About LockedIn AI
LockedIn AI is the #1 real-time AI interview and meeting copilot, trusted by over 1 million users worldwide. We are building a next-generation AI career platform that helps users succeed in interviews, coding assessments, and professional communication using real-time AI assistance.
Our system runs on complex, high-performance AI infrastructure that must scale reliably, globally, and in real time.
Role Overview
We are hiring a cloud-native AI Cloud Engineer to design, build, and optimize the infrastructure powering LockedIn AI’s machine learning systems and real-time AI products.
This is a specialized role at the intersection of cloud engineering, distributed systems, and AI infrastructure. You will be responsible for the environments where models are trained, fine-tuned, deployed, and served at scale to over 1 million users.
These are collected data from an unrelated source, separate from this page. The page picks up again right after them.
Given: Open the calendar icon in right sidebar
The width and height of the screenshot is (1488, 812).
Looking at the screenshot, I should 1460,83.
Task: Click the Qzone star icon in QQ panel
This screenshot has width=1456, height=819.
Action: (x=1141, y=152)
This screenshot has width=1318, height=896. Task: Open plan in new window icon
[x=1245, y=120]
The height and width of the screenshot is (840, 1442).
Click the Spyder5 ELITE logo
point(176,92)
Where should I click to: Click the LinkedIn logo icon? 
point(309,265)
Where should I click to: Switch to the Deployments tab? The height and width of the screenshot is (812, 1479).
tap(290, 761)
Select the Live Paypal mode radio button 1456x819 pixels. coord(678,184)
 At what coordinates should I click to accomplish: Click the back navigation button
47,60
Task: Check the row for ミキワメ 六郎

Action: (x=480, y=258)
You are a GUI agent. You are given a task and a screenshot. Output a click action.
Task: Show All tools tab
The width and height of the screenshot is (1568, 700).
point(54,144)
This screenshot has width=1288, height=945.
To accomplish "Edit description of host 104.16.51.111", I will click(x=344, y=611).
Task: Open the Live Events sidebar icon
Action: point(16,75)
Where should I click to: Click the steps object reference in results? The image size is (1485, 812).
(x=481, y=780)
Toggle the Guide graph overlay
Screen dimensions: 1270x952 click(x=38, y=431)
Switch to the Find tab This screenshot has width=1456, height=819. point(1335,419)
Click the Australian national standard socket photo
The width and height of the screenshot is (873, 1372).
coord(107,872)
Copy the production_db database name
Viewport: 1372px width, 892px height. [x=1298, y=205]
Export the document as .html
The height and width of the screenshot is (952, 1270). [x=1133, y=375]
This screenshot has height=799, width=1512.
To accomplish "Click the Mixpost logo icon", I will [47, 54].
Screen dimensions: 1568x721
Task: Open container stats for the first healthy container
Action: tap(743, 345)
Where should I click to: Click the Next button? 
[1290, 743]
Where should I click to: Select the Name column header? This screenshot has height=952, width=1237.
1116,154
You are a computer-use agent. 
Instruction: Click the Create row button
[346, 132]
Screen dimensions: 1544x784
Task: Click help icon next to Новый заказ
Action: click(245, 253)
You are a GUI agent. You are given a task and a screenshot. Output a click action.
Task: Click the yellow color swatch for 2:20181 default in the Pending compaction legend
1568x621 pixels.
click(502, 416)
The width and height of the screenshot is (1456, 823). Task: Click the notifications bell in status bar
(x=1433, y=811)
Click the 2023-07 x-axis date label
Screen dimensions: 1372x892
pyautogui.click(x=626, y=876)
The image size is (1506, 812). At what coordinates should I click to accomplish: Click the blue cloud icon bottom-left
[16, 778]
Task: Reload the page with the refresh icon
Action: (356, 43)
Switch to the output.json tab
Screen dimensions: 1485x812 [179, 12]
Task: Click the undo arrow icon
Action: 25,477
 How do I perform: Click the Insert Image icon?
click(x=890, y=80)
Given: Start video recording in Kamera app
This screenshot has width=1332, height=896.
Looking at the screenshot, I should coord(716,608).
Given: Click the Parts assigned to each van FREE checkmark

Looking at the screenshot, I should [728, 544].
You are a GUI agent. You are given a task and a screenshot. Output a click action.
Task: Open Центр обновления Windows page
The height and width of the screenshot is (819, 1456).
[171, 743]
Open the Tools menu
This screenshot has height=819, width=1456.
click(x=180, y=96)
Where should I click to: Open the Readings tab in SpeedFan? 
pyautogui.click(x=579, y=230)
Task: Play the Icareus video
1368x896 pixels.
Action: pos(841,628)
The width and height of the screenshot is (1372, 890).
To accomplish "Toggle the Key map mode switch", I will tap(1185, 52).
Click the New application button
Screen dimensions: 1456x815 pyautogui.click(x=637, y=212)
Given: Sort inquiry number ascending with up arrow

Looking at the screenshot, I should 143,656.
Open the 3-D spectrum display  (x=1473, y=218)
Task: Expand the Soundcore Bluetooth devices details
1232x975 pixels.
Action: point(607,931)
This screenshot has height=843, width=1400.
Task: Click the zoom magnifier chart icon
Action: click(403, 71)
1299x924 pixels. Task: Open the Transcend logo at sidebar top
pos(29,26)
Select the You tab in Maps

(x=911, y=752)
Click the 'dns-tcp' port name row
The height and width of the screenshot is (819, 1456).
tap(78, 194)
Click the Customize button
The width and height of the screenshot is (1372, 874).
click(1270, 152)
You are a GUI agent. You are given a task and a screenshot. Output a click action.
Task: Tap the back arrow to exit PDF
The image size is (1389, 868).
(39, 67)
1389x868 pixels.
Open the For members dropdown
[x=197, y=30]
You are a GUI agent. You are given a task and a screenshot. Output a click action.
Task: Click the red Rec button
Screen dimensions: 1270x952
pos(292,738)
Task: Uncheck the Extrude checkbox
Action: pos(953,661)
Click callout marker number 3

You will own the full AI cloud stack — from GPU compute clusters to inference serving infrastructure and cost-optimized scaling systems.
Key Responsibilities
AI Cloud Architecture
-
Design cloud-native infrastructure for AI/ML workloads
-
Build GPU clusters for training, fine-tuning, and evaluation
-
Architect multi-environment setups (training, staging, production)
-
Optimize AWS/GCP/Azure systems for AI performance
Inference & Model Serving Infrastructure
-
Deploy and manage real-time AI inference systems (LLMs, STT, RAG)
-
Optimize serving frameworks like vLLM, Triton, TensorRT, or TGI
-
Improve latency, throughput, batching, and GPU utilization
-
Build failover, routing, and load balancing for AI endpoints
GPU & Distributed Compute
-
Manage GPU infrastructure for distributed training and inference
-
Configure multi-node training and model parallelism
-
Optimize scheduling for spot and reserved GPU instances
-
Automate scaling of compute resources based on demand
Cloud Cost Optimization (FinOps for AI)
-
Reduce cloud spend across GPU, storage, and inference workloads
-
Implement reserved/spot instance strategies for AI training
-
Track cost-per-inference and cost-per-training job metrics
-
Optimize LLM API usage and caching strategies
Infrastructure as Code & Automation
-
Build all infrastructure using Terraform, Pulumi, or CloudFormation
-
Automate provisioning of AI environments and services
-
Implement GitOps workflows for cloud infrastructure
-
Ensure reproducible and version-controlled cloud systems
Observability & Reliability
-
Monitor GPU health, inference latency, and system performance
-
Build dashboards for AI infrastructure metrics
-
Set up alerting for failures, spikes, and performance degradation
-
Ensure high availability of real-time AI systems
Security & Networking
-
Design secure cloud networks (VPC, IAM, encryption, access control)
-
Protect model weights, embeddings, and AI pipelines
-
Ensure compliance readiness (SOC2, GDPR, CCPA)
-
Secure inference endpoints and data flows
Required Qualifications
Experience
-
3+ years in cloud engineering, DevOps, or infrastructure roles
-
Experience with ML/AI production systems
-
Hands-on GPU infrastructure or AI deployment experience
-
Experience working with engineering and AI teams in production environments
Technical Skills
-
Cloud platforms: AWS, GCP, or Azure (deep expertise)
-
Kubernetes + Docker (production-grade usage)
-
Infrastructure as Code: Terraform / Pulumi / CloudFormation
-
AI serving frameworks: vLLM, Triton, TensorRT, or similar
-
Monitoring tools: Prometheus, Grafana, Datadog, CloudWatch
-
Python / Go / Bash for automation and tooling
Preferred Qualifications
-
Experience with LLM inference at scale
-
Distributed training systems (multi-GPU / multi-node)
-
Real-time systems (WebSockets, streaming, low-latency APIs)
-
Knowledge of RDMA, InfiniBand, or GPU networking
-
Multi-cloud infrastructure experience
-
Background in SaaS, edtech, or AI consumer products
What We Offer
-
Equity in a fast-growing AI company
-
Direct impact on a product used by 1M+ users
-
Remote-first flexibility with optional NYC collaboration
-
High ownership over AI infrastructure systems
-
Fast-paced startup environment with real technical challenges
Why Join LockedIn AI?
-
Build infrastructure powering real-time AI at scale
-
Work on GPU-heavy, latency-critical AI systems
-
Own cloud systems that directly impact model performance
-
Join a category-defining AI career tools platform
-
Operate at the frontier of applied AI infrastructure
How to Apply
Please submit:
-
Resume / CV
-
Short note including:
-
Why you want to join LockedIn AI
-
Whether you’ve used the product
-
What improvements you would suggest
-
GitHub, projects, or technical writing (optional)
Equal Opportunity
LockedIn AI is committed to building a diverse and inclusive team. All hiring decisions are based on merit, skills, and business needs.